En lumière‎ > ‎Articles en vedette‎ > ‎

Haïti-Duvalier : Exercer la mémoire

publié le 6 févr. 2015 à 12:44 par Haïti lutte contre-impunité   [ mis à jour : 7 févr. 2015 à 09:03 ]

Exercer la mémoire

Par Suzy Castor *


Un an déjà depuis ce jour du 12 janvier où la terre a secoué Port-au-Prince, la zone métropolitaine et ses environs. L’année 2010 est chargée de toutes sortes de péripéties (ouragan, bourrasque, choléra, élections) qui compliquèrent la vie déjà difficile de la population.

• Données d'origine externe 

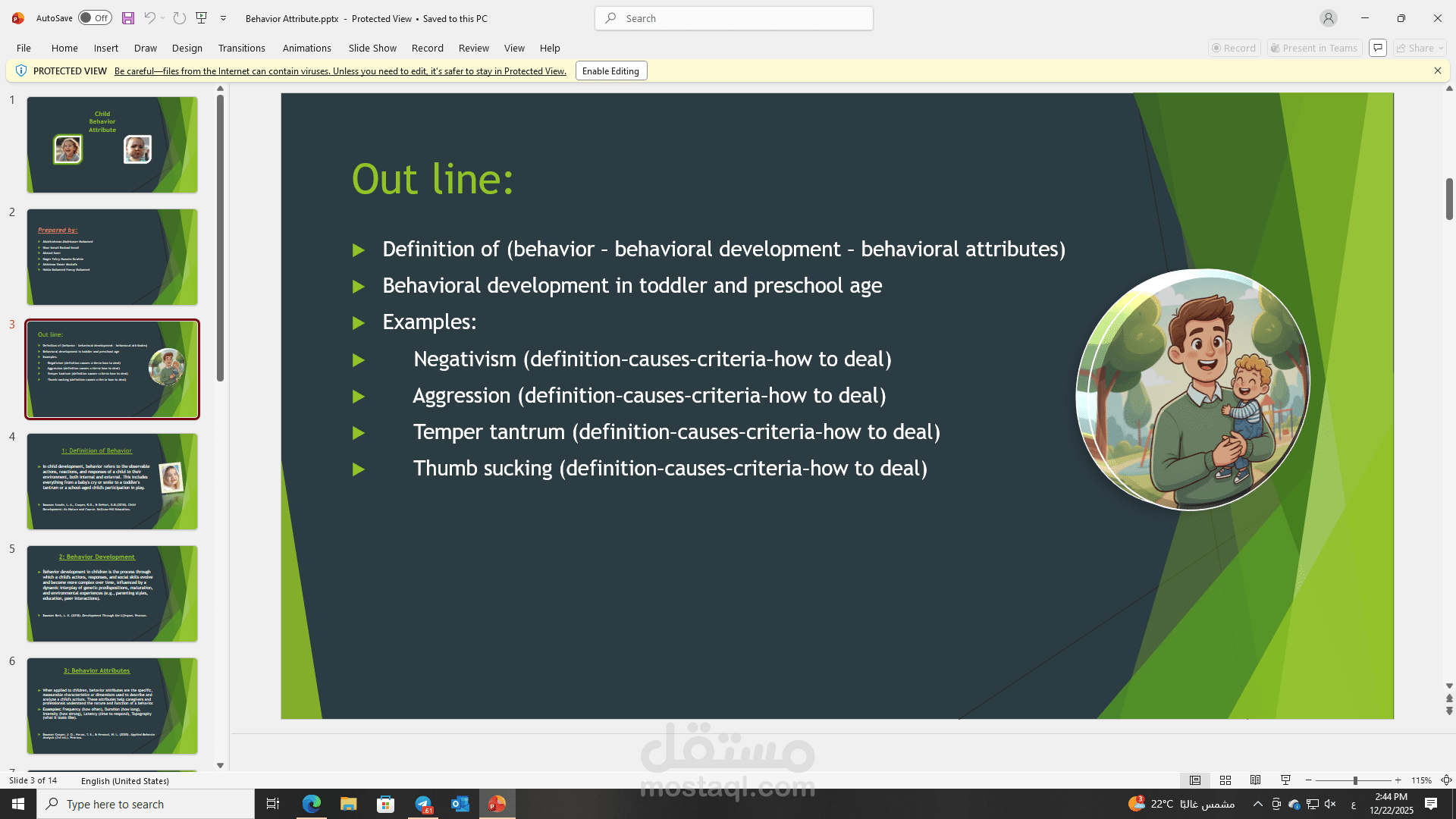Click the Enable Editing button
Screen dimensions: 1456x819
[610, 71]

Et pour comble, l’année 2011 s’ouvre une nouvelle fois sur un séisme d’un autre genre : le retour de Jean-Claude Duvalier en Haïti. En effet, au cours du mois de janvier dernier, les Haïtiens incrédules, virent atterrir sur le sol haïtien le digne représentant de la dictature duvaliériste effondrée sous le coup de la résistance populaire en février 1986.

Cette réunion réalisée aujourd’hui par FOKAL en ce jour de commémoration du 25e anniversaire du triomphe populaire avec la fuite du président et le renversement d’une des dictatures les plus longues de notre histoire, provoque des réflexions sur cet anniversaire, quand l’horloge de l’histoire semble reculer, puisque Jean- Claude Duvalier est revenu tranquillement comme simple citoyen sur cette terre d’Haïti…..L’indignation, la colère, le sentiment d’impuissance, d’échec se sont emparés de bon nombre de citoyens, qui calibraient ce retour non pour ses retombées politiques, pas tellement importantes, mais surtout pour sa forte charge symbolique, sa valeur éthique et morale. Il nous faut aussi noter qu’en même temps le désir de connaitre davantage le phénomène du duvaliérisme et de la période vécue récemment par le peuple haïtien s’est manifesté. 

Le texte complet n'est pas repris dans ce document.